Rosas perdidas brilla en la modulación de su entramado dramático. En la fuerza que revisten gestos en apariencia insignificantes –ese instante en el que Lily coloca su llamativo pañuelo en el cuello de Helen, expresándose en el gesto de esta la percepción de la incompatibilidad de ambas; la importancia que reviste ese viejo reloj que luce la viuda, regalo de su difunto marido, metáfora de un pasado irrepetible; esa relación que Lily mantiene con una niña vecina, eco de la infancia vivida en aquel entorno–. Pero lo hará en constantes destellos de creatividad cinematográfica –el plano que muestra a Lily y Helen, separados por un barrote de la escalera, expresando el distanciamiento que les separa; la planificación del instante en el que Kenny contempla por la ventana a Lily y Miriam y, por su expresión, y la planificación del director, sabemos que ha modificado su criterio inicial, decidiendo dejar a la primera–. Y lo hará también a la hora de describir las secuencias en las que se plasmará el estallido emocional de Kenny y Lily. Lo hará tanto en el momento en que ella confiese el desequilibrio vivido en el pasado, que le llevó a un intento de suicidio –momento que Helen contemplará en un segundo término–, como dentro de un pasaje posterior, en el que Lily volverá a la casa –tras la sórdida secuencia vivida en el reencuentro con el indeseable Ricky, proponiéndole actuar como stripper–, donde ella y Kenny vivirán un último arrebato de pasión y sinceridad, que Schaffner filmará con un elegante picado, como si quisiera preservar el pudor del momento, mientras el viento hace ondear las cortinas de la casa, en medio de la noche –quizá el instante más hermoso de la película–.

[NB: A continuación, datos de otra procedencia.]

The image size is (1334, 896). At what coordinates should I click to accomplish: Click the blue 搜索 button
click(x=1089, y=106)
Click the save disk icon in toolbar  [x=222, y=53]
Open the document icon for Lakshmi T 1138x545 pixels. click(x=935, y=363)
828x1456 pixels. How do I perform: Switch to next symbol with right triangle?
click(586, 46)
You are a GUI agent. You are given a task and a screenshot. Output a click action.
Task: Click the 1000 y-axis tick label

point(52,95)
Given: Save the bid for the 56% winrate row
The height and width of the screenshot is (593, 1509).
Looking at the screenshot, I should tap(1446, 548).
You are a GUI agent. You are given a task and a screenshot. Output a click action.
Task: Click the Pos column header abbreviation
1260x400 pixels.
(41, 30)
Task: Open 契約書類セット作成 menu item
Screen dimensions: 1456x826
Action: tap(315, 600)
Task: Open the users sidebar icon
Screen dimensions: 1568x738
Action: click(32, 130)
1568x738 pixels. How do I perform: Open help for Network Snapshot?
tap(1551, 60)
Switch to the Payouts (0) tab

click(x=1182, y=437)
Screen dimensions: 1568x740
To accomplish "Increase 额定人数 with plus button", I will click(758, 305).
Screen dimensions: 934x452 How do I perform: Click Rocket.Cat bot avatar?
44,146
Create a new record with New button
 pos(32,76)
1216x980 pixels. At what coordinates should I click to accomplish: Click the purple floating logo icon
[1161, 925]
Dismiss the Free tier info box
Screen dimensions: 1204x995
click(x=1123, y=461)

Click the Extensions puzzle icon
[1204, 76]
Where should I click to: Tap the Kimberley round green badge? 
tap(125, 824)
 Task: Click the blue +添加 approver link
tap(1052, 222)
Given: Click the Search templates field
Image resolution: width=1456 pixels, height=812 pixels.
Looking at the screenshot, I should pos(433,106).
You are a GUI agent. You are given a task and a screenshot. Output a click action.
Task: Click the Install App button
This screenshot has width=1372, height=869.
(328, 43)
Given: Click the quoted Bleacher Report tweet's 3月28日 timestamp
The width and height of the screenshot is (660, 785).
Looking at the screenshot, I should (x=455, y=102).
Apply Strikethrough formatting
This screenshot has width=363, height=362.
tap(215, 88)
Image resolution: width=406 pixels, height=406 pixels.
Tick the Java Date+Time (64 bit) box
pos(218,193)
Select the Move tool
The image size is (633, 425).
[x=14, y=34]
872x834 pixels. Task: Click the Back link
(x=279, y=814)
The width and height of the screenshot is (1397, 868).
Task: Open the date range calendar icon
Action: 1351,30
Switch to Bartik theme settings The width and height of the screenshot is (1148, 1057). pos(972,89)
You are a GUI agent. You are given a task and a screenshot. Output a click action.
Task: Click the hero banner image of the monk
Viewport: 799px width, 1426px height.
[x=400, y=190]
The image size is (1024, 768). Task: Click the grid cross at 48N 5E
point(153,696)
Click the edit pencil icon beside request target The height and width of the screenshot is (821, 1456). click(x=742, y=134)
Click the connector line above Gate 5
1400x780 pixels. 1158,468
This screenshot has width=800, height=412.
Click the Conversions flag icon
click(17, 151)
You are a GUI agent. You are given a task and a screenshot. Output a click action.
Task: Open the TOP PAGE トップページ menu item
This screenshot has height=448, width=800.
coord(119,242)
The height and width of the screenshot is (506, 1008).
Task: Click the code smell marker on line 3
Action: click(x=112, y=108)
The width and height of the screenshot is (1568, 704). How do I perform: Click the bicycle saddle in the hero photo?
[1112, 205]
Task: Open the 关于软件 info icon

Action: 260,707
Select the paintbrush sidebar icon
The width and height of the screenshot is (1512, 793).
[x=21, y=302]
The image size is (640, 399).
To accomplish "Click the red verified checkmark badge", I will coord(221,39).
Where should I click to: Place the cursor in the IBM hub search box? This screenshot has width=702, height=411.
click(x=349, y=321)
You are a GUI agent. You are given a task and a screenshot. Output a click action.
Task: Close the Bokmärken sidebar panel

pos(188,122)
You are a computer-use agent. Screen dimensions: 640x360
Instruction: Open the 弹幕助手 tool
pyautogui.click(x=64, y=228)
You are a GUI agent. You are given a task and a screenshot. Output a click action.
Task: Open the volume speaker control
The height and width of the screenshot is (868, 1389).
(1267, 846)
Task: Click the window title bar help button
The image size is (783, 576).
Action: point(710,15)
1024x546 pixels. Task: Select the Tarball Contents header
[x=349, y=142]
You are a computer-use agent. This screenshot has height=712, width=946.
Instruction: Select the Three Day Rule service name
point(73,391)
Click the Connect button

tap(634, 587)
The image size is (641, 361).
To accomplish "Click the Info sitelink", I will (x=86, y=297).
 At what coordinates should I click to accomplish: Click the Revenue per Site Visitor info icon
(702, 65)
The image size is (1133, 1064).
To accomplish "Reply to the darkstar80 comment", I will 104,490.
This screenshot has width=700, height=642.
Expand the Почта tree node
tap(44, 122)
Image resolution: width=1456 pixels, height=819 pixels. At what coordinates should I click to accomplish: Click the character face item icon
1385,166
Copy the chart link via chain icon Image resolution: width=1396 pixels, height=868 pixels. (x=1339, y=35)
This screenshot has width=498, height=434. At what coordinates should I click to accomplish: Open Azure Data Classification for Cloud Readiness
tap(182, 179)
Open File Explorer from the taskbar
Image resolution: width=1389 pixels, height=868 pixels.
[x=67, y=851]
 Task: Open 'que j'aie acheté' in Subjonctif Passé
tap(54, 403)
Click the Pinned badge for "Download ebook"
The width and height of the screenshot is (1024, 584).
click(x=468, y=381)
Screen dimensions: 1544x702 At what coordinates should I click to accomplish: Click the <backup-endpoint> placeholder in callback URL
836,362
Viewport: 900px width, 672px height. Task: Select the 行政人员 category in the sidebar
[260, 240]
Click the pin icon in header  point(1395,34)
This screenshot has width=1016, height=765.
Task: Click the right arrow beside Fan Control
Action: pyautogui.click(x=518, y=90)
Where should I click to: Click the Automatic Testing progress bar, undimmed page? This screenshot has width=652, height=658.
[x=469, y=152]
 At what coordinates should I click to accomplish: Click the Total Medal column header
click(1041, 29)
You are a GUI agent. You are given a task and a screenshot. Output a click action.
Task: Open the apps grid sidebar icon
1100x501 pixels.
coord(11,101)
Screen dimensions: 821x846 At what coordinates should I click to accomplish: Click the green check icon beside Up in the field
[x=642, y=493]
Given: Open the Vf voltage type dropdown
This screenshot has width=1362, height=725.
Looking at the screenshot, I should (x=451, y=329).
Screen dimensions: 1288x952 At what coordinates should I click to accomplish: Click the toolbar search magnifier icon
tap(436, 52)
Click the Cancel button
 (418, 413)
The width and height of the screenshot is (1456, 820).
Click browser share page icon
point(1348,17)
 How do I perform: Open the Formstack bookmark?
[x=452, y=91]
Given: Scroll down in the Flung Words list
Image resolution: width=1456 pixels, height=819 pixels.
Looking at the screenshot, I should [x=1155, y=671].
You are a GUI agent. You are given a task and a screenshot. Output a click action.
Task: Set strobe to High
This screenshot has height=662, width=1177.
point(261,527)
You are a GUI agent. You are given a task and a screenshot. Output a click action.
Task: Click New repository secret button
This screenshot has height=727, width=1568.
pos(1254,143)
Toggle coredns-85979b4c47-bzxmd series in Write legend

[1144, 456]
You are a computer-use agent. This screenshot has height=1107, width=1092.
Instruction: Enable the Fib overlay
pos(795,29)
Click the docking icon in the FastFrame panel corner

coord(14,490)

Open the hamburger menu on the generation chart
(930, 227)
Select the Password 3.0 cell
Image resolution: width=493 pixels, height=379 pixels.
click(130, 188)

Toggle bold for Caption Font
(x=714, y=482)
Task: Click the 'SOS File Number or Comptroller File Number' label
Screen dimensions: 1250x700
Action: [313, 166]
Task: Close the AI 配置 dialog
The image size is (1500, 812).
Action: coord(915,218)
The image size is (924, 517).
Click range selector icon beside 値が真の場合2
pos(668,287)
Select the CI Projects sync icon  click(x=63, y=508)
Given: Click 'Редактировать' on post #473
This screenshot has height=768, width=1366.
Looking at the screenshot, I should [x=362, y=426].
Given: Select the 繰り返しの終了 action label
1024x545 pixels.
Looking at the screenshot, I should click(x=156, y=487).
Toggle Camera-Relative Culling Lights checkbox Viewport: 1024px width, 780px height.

De manera sorprendente, los últimos minutos de Rosas perdidas, juegan un poco con las expectativas del espectador, ondeando entre la sordidez con la que se nos describe el striptease de Lily, ante un público de hombres que parecen bestias, o ese trato despreciable que desprende Richard, actuando como el ser mezquino que es, e incluso la decepción de Kenny, que ha acudido hasta aquel mugriento club con la intención de volver con ella. Le expresará lo que le importa, en otra secuencia extraordinaria, resuelta en un plano fijo, en la que el dolor y la emoción de la pareja de enamorados despechados adquiere una temperatura emocional casi insoportable. Sin embargo, servirá para que Lily se libre de las ataduras que ella misma se había creado, en una hermosa conclusión, donde esas dos personas tan diferentes, que en un momento de sus vidas se han cruzado, logren avanzar con seguridad, y también con nostalgia, en el futuro de sus respectivas existencias.

Rosas perdidas es una joya escondida, de un cine americana aún pródigo en tesoros como este. Un debut de inesperada madurez. Un pequeño logro que, en voz callada, habla del deseo de todo ser humano, a buscar, al menos, un pedacito de felicidad. Que una obra de esta categoría permanezca olvidada por completo solo significa que parte de la Historia del Cine ha de ser reescrita.

Juan Carlos Vizcaíno Martínez


USA, 1963. T.O.: “The Stripper”. Director: Franklin J. Schaffner. Productor: Jerry Wald. Guión: Meade Roberts, basado en la obra de teatro de William Inge. Fotografía: Ellsworth Fredericks, en blanco y negro. Música: Jerry Goldsmith. Intérpretes: Joanne Woodward, Richard Beymer, Claire Trevor, Carol Lynley, Robert Webber, Gypsy Rose Lee, Louis Nye, Michael J. Pollard.